• Request
Reproduce word for word the lines of the items below, from the line containing "Where should I click to: Focus" down to the line containing "Action: click(x=532, y=36)", with both of those lines included.

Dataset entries

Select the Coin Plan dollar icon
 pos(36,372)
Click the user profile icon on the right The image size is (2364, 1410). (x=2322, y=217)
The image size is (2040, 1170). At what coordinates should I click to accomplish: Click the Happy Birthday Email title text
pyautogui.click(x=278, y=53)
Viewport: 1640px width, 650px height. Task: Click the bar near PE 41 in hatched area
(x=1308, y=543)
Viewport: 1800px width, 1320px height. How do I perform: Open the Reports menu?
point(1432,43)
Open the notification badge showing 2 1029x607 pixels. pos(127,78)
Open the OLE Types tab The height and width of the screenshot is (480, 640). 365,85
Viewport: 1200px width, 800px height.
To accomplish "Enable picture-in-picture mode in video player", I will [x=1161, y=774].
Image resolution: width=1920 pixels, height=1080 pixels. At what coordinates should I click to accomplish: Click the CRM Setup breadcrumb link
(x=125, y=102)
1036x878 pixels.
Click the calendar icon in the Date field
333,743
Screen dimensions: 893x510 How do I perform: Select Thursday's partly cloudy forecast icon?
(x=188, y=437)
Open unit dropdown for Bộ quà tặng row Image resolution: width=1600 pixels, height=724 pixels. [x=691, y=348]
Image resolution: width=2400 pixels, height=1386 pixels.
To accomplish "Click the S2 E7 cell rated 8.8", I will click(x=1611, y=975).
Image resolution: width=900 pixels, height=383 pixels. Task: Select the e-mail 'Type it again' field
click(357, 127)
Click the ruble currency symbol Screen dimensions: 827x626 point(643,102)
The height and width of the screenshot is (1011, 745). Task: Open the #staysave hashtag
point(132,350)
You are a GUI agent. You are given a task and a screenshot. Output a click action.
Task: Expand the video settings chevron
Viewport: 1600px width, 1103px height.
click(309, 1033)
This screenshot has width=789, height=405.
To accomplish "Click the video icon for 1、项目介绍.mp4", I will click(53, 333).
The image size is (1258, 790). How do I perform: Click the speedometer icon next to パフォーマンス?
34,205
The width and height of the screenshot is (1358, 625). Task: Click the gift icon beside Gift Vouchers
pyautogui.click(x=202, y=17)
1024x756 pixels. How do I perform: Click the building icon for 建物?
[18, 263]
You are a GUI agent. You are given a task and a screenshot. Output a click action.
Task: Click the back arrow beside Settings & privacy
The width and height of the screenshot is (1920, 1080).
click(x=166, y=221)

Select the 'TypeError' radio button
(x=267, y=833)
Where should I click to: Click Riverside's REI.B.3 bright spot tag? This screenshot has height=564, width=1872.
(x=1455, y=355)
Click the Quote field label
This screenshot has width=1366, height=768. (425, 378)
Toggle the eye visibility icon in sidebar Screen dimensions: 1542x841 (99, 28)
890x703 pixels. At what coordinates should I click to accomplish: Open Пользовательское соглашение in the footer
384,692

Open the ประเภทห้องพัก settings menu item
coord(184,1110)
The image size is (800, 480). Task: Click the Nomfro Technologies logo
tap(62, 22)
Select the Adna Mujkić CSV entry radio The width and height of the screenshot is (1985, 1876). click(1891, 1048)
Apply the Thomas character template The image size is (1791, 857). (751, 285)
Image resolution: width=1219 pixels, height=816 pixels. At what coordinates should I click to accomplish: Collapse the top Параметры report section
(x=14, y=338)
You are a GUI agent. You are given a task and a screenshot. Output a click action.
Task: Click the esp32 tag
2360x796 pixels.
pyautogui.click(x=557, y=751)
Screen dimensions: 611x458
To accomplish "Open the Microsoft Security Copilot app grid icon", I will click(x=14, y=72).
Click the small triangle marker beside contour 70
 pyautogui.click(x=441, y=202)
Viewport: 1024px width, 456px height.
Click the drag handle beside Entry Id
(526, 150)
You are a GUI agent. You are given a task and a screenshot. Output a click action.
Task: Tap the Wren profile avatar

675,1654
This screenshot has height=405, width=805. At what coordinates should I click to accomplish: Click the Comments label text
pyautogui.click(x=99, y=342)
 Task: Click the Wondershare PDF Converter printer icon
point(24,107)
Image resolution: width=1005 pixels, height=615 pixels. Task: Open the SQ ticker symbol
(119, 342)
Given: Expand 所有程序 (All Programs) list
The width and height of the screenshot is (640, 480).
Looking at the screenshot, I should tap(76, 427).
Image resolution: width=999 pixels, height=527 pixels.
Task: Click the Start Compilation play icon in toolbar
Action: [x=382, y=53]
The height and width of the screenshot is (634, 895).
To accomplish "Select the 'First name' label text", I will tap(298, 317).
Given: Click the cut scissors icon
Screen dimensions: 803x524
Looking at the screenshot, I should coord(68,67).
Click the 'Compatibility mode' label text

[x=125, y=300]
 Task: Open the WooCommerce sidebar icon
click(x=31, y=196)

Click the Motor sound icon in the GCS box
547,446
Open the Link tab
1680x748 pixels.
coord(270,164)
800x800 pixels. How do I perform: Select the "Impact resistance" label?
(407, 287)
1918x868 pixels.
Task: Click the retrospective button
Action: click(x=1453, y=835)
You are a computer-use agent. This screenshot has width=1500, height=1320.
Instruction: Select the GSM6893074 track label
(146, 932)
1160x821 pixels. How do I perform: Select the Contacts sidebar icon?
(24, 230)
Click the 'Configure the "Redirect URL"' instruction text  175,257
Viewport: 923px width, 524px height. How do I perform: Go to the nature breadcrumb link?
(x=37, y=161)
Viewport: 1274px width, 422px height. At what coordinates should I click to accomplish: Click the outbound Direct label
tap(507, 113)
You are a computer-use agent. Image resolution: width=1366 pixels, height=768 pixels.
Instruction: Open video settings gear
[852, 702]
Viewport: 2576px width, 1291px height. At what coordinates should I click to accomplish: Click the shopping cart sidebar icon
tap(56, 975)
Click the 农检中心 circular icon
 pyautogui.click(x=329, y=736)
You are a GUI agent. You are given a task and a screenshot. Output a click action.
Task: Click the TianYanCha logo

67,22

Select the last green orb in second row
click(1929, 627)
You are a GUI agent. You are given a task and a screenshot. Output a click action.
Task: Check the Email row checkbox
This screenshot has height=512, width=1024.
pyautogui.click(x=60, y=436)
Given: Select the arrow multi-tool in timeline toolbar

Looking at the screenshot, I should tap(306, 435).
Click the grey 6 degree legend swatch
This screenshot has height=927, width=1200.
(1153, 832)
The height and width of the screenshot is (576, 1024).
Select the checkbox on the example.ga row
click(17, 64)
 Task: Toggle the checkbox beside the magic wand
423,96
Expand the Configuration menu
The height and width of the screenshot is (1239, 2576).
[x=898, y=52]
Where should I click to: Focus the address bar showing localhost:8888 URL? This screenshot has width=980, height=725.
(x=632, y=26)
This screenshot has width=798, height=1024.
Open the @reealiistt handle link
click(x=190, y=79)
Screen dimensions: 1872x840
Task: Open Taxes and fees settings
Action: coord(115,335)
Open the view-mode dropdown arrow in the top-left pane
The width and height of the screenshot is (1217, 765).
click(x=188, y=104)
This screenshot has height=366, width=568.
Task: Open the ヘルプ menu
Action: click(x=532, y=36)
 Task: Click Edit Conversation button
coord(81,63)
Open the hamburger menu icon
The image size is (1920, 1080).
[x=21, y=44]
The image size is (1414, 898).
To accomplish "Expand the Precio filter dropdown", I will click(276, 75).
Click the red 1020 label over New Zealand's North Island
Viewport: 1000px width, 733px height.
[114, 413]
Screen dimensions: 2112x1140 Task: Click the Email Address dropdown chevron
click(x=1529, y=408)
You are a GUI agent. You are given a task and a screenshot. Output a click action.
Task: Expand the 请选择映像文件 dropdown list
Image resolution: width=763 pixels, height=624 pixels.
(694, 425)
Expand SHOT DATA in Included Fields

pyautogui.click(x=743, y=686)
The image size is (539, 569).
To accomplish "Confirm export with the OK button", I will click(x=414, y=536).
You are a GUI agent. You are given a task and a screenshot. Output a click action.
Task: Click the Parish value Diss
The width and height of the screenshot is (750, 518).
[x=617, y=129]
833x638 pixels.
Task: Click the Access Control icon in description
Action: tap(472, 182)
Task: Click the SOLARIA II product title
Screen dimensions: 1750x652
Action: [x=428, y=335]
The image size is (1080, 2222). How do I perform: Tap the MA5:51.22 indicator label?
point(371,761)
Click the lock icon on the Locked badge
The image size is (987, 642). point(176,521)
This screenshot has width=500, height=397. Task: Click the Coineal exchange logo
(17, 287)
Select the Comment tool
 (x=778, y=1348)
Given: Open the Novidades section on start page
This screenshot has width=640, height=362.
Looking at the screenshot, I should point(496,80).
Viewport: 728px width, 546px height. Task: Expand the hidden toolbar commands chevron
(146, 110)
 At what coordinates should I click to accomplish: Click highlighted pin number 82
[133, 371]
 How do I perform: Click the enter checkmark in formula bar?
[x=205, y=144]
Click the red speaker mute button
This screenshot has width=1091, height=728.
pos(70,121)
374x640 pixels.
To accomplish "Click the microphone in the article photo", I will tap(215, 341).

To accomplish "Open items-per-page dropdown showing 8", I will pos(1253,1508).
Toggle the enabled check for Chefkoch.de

• Reply
Where should I click to: Focus the address bar showing localhost:8888 URL? This screenshot has width=980, height=725.
(x=632, y=26)
This screenshot has width=798, height=1024.
Open the @reealiistt handle link
click(x=190, y=79)
Screen dimensions: 1872x840
Task: Open Taxes and fees settings
Action: coord(115,335)
Open the view-mode dropdown arrow in the top-left pane
The width and height of the screenshot is (1217, 765).
click(x=188, y=104)
This screenshot has height=366, width=568.
Task: Open the ヘルプ menu
Action: click(x=532, y=36)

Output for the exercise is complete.